Progressive names for cabinet positions have floated around, too. Imagine a Treasury Secretary Elizabeth Warren or the most recent speculation of a Labor Secretary Bernie Sanders. Democrats would risk losing a senate seat for either of these to come to fruition, but it'd be an easy way for the disgruntled progressive voter to come on board before election day. A simple promise that Biden would include progressive voices in his cabinet would do the trick. Instead, we have Republican John Kasich at the top of the list.

Even former President Barack Obama has chimed in with his own version of blaming non-voters. In a speech on October 27, he said that voters "…can't be complacent. We were complacent last time. Folks got a little lazy. Folks took things for granted. And look what happened."

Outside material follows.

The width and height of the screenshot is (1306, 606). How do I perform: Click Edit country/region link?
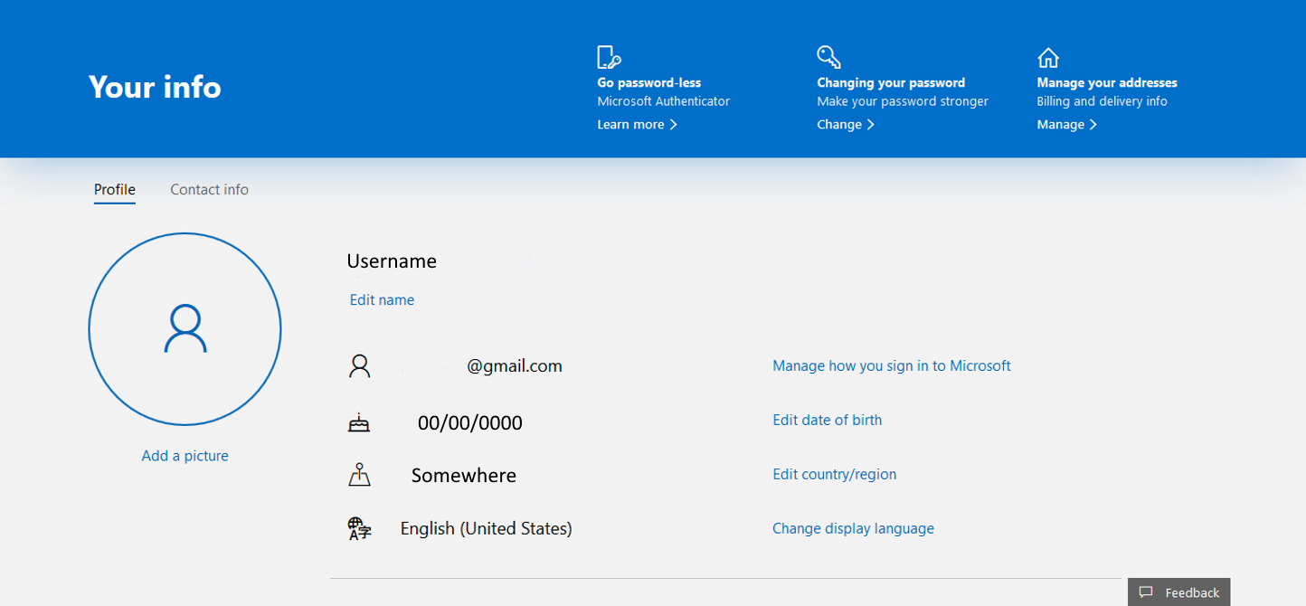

Let's take a closer look at why those voters might have gotten "a little lazy."

The electorate's burden

In 2016, 43% of eligible voters did not cast a ballot, nearly 100 million people. Many of them, according to FiveThirtyEight, are disillusioned from voting, and don't feel like either party's candidate can enact meaningful change. Democrats, instead of convincing these people that they're the better option over Republicans, would rather target people who already vote, even if they're Republicans or moderates. In a crunch, the strategy makes sense, but there's a difference between blaming non-voters who aren't going to vote anyway, and blaming non-voters who actively tried to participate, but were let down by their party. 

It's true that third party voters could have saved us from Bush and Trump, but at the end of the day, their votes weren't earned by either major party. That is a failure of campaigning, not a failure of the people who decided to vote for the party that best matched their interests — or that no party accurately reflected their interests. They are participating in our civic institutions just like any voter, and it feels misguided to shame them for the way they did so.

Think about it this way: in the two hugely consequential elections of 2000 and 2016, the third party vote was instrumental in deciding the victor, as well as, obviously, the tens of millions of people who didn't vote. That means that it is in the Democrats' best interest to target people who vote third party and who don't vote. If they fail to do that, why is that the electorate's fault?

Before you become upset at how someone decided to express their rights, ask yourself how your party could have better appealed to them. As I mentioned above, it's usually a pretty drastic oversight.

This is an opinion column. The thoughts expressed are those of the author(s).